Why High Fiber Foods Are So Important When Dieting
The more complicated your weight loss plan is, the less likely you are to succeed. After all, you have to keep up on the changes you make if you want to achieve your long term weight loss goals. Complex diets are typically only designed for short term use.
High Fiber Food
How do you lose weight and keep it off for good? The answer might be as simple as adding more fiber to your diet. Several studies have shown that people who eat more fiber have an easier time losing weight. They are also able to maintain their weight better than those who do not eat enough fiber.
What Are High Fiber Foods?
Fiber refers to a carbohydrate that is found in fruits, vegetables, legumes, and whole grains. Because fiber isn’t your typical carbohydrate, your body’s digestive system works harder. It also make you feel fuller for longer and reduces cravings – this is why fiber has helped so many people lose weight.

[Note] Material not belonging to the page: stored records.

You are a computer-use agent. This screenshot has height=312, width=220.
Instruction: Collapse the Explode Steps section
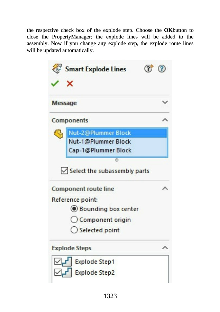pyautogui.click(x=165, y=248)
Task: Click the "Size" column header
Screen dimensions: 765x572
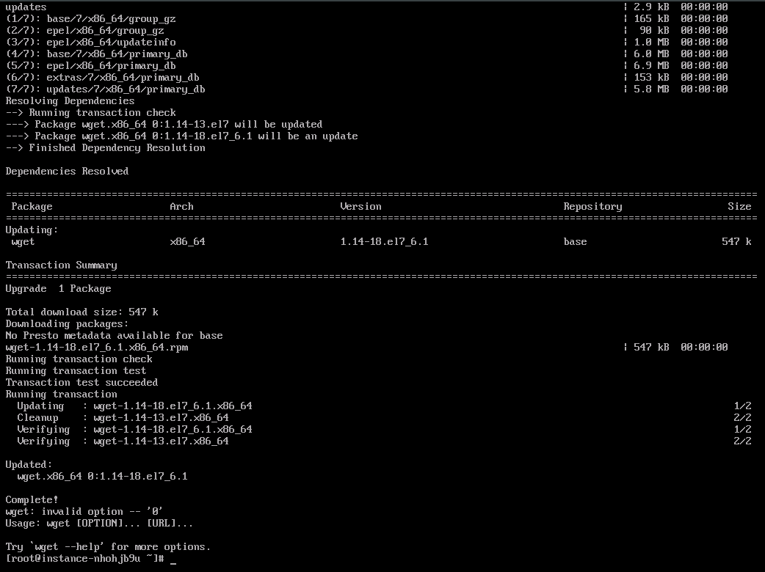Action: coord(739,207)
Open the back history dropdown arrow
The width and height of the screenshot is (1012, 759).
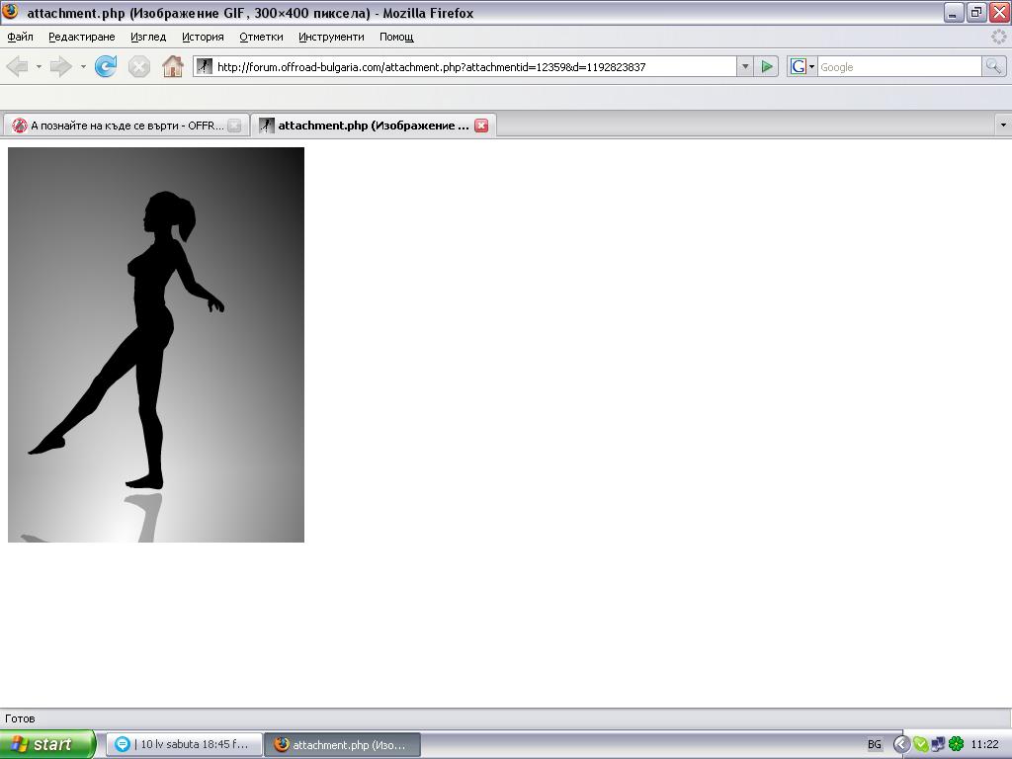(39, 67)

When it comes to adding more fiber to your diet, you have plenty of options to choose from. Take a look at this list of high fiber foods:
- Oat bran
- Wheat bran
- All brain cereal
- Lima beans
- Black beans
- Kidney beans
- Navy beans
- Pinto beans
- Turnip greens
- Mustard greens
- Collard greens
- Whole wheat bread
- Whole wheat spaghetti
- Brown rice
- Sunflower seeds
Amazingly, this is only the beginning of the high fiber foods list. And adding these foods to your diet could end up being the determining factor in your weight loss journey. However, moderation is still key and as with any food, it’s essential to control your portion sizes.
- Women should get at least 25 grams of fiber every day
- Men should get at least 38 grams
High Fiber Foods
Not only do high fiber foods help you lose weight, they also lower your risk of developing illnesses, such as heart disease and type 2 diabetes. It’s all about making smart decisions at meal time and knowing what foods you need to properly fuel your body.